_Выбранный отрывок_.
□ □ □ □

Там харьковская публика и проводила время в веселой праздности, под сенью зеленых насаждений прозевав приход к власти большевиков. Большевики эту публику быстро постреляли. Некоторым, впрочем, удалось бежать в Париж и наконец-то своими глазами увидеть тот самый Булонский лес, с которого все начиналось.

Большевики быстро сообразили, что парк, как и другое тяжелое наследие царского режима, можно использовать на благо трудящихся. Кружевные зонтики дам и цокот копыт лошадей кавалеров сменились визгом гармони и скрипом сапог посетителей с рабочих окраин.

Парк продолжил свою жизнь и наконец-то обзавелся громким именем. Имя это парку дал только что скончавшийся пролетарский писатель. Масштаб личности Максима Горького был столь велик, что после смерти его именем называли все – от городов и пароходов до пионерских дружин.

Тогда же, в 30-х, в парке имени Горького появился памятник. Но не Горькому, а двум вождям. Один из них к тому времени уже умер, но дело его жило. Второй был живее всех живых, продолжая дело первого. Старые фото сохранили для нас эту скульптурную композицию. Две гипсовые фигуры на скамейке отражали модный на тот момент идеологический тренд. Живой вождь, наседая, как будто объясняет мертвому: "Да пойми ты, Ильич, дурья твоя башка, нельзя вот так, нужно вот так и эдак". Ильич же, откинувшись под кавказским напором на спинку, лишь беспомощно таращит глаза на усатого горца.

Потом в город пришли немцы, и это творение социалистического реализма разрушили. Ходили слухи, что была идея насадить на голову мертвого вождя голову живого, а на пустое место водрузить голову фюрера, который как будто говорит: "Обставил я тебя, Коба". Но, видимо, замысел этот показался слишком сложным.

□ □ □ □

_Показанный материал_.
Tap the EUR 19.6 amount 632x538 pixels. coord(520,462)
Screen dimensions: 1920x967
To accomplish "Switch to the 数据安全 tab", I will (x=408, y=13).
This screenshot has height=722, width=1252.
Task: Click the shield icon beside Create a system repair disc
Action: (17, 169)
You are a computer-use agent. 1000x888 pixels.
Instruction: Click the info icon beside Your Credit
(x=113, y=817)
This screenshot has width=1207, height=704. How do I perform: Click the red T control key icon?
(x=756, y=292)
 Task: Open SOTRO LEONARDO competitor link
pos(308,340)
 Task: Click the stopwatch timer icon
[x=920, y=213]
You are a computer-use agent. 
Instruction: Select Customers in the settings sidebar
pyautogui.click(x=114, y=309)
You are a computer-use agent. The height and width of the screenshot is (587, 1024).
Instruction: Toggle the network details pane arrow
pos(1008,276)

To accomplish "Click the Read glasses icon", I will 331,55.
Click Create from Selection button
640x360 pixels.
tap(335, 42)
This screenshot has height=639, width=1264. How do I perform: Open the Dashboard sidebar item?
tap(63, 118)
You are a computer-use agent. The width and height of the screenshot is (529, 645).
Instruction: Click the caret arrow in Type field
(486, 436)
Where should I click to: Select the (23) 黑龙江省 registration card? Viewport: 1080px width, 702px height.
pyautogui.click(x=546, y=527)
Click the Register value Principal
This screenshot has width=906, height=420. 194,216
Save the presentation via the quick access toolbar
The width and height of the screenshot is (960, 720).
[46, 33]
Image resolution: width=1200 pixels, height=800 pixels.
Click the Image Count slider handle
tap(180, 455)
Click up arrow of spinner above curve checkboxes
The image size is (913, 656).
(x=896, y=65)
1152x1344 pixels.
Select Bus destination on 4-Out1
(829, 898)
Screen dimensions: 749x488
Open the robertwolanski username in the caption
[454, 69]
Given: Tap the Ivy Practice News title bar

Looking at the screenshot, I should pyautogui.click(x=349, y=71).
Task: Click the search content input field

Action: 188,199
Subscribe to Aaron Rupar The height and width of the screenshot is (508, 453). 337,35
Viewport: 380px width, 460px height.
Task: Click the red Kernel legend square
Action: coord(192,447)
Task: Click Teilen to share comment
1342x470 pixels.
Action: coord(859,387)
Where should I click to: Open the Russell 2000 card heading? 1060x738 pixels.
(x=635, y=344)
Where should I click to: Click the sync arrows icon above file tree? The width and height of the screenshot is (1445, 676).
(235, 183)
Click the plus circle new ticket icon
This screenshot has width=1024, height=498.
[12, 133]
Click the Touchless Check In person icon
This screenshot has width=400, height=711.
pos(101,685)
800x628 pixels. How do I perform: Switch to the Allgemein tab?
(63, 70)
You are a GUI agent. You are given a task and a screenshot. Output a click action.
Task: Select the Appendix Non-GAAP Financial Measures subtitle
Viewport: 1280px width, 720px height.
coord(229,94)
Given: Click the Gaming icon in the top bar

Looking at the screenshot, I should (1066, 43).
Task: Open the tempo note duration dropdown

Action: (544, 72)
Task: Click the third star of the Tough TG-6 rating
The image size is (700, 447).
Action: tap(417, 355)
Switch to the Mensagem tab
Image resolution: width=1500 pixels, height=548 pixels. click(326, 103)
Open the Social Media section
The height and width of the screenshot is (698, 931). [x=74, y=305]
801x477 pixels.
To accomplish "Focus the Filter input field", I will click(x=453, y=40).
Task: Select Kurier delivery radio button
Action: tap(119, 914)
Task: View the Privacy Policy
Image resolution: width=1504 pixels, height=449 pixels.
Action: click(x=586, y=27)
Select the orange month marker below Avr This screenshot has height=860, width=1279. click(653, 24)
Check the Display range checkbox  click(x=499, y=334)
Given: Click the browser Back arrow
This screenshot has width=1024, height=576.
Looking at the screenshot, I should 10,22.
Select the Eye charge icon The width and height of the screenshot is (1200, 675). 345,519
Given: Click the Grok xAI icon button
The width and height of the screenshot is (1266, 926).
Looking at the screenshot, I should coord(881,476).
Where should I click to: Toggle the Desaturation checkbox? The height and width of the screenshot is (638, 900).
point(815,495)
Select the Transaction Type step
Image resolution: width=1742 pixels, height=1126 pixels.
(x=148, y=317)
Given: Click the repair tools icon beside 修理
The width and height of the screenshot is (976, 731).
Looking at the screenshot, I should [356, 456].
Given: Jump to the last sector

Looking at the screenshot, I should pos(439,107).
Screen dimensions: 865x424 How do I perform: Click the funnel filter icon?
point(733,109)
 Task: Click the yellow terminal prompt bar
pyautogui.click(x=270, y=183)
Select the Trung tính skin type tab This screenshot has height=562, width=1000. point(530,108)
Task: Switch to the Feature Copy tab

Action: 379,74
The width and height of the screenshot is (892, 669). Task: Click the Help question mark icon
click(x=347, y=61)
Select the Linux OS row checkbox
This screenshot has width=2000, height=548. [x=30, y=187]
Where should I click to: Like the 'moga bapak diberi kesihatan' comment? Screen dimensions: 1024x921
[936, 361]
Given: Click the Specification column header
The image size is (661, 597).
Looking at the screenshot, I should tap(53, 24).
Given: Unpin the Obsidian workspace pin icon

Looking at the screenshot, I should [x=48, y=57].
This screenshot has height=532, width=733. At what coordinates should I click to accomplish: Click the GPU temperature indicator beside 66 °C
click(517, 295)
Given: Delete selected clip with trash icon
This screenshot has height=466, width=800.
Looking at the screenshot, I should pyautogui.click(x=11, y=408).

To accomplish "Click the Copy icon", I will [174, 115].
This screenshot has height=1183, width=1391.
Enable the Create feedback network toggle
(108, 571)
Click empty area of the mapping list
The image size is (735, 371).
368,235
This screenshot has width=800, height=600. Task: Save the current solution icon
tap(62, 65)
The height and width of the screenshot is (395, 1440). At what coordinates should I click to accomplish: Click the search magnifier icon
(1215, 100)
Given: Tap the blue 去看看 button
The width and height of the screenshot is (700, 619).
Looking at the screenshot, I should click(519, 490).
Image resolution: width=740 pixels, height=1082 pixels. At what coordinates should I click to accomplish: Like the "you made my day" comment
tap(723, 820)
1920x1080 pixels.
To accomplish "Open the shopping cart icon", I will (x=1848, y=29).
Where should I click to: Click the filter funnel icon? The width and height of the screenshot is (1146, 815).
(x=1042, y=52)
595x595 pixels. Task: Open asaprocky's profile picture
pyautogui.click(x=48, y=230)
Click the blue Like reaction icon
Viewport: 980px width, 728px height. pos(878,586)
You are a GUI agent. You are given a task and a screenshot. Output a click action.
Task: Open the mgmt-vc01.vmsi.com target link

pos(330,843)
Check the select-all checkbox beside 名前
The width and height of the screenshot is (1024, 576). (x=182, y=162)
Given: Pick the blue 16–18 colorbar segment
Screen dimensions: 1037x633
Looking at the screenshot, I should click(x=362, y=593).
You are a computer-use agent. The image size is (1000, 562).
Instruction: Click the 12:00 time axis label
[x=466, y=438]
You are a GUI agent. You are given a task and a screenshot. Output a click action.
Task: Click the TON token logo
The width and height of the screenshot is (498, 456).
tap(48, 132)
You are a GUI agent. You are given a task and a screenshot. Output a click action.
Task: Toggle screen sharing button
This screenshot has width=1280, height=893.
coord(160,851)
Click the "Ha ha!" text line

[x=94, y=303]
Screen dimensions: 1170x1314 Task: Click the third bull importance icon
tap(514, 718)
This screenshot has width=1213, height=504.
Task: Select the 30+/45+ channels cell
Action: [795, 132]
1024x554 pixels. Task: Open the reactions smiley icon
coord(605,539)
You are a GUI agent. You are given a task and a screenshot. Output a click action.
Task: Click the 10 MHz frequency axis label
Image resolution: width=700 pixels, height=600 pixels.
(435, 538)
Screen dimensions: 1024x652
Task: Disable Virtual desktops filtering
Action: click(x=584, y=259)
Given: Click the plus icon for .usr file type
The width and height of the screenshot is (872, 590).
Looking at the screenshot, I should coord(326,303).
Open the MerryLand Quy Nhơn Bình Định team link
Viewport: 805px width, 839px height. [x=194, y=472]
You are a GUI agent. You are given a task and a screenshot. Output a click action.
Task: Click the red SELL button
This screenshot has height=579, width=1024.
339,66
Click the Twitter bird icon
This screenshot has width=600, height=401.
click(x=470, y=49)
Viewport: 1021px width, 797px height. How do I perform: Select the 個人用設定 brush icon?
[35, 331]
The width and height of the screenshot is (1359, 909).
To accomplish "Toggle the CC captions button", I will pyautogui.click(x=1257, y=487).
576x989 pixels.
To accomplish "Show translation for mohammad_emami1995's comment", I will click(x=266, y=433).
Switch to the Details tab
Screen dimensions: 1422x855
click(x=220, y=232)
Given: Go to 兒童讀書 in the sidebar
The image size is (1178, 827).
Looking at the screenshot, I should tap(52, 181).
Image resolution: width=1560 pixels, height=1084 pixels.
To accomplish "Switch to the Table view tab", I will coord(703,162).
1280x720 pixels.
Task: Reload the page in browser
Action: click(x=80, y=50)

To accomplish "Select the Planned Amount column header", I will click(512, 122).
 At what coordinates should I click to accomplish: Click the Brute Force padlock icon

□ □ □ □

_Рабочее задание_. Перепишите из отрывка о парке всё от слов «Парк продолжил свою» и ниже до слов «на усатого горца.», заменив «памятник» на «монумент».

_Результат упражнения_.
Парк продолжил свою жизнь и наконец-то обзавелся громким именем. Имя это парку дал только что скончавшийся пролетарский писатель. Масштаб личности Максима Горького был столь велик, что после смерти его именем называли все – от городов и пароходов до пионерских дружин.

Тогда же, в 30-х, в парке имени Горького появился монумент. Но не Горькому, а двум вождям. Один из них к тому времени уже умер, но дело его жило. Второй был живее всех живых, продолжая дело первого. Старые фото сохранили для нас эту скульптурную композицию. Две гипсовые фигуры на скамейке отражали модный на тот момент идеологический тренд. Живой вождь, наседая, как будто объясняет мертвому: "Да пойми ты, Ильич, дурья твоя башка, нельзя вот так, нужно вот так и эдак". Ильич же, откинувшись под кавказским напором на спинку, лишь беспомощно таращит глаза на усатого горца.